It’s largely the opinion of the people around here that the fishery could support an expanded harvest.  

John Whissel  is director of the natural resources department for the Native Village of Eyak. In its hay day the Prince William Sound fishery  produced over 13 million pounds of Tanners; that dropped to half a million pounds by the time of the last opener. Price to fishermen is usually two to three dollars a pound.

State managers still believe the local crab stocks are depleted based on trawl surveys.  Cordovans plan to supplement that data by doing something different:  a mark recapture study.

Where we’d actually pull crab out and put a mark in them and come back and catch crab. This is a pretty standard measurement of species densities and numbers and much more involved than a trawl survey.

Eyak is working out the study design and readying funding proposals for federal dollars to seed the Tanner project. But locals will begin collecting data with their subsistence pots this fall.

Whissel says He says the whole town has come out in support of the local Tanner prospect.

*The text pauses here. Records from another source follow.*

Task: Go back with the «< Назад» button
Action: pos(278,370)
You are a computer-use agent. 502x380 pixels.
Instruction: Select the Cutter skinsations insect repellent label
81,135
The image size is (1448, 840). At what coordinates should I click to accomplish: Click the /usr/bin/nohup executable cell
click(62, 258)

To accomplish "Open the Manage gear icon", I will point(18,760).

This is as much of a grassroots effort as I’ve ever been a part of in terms of getting some science done. Even if they’re not particularly interested in going out to get Tanner crab everyone understands the benefits of having canneries working year round and boats fishing year round.  There’s other opportunities around here and it would be good for our town and for our state, because with oil prices being what they are and the tax rate being what it is, commercial fishing could play a larger role in the state budget if we gave them the opportunity to do that.

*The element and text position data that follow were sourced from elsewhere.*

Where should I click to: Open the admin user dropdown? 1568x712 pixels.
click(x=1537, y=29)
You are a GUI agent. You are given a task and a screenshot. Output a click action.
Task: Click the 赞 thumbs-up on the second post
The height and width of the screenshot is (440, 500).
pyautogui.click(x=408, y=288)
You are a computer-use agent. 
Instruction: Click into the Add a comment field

Whissel says he’s hopeful the Tanner project will be a model for other potential local fisheries.

Maybe we can apply it to something else and if we  keep seeking out the data in a group like this instead of individual entities, we can evaluate more of our resources and potentially have a whole mosaic of smaller fisheries around our larger fisheries and a thriving town 365 days a year.  

Whissel calls the collaboration by the state and tribal governments over the Tanner crab project “a new way forward” and says it will open doors to more federal dollars.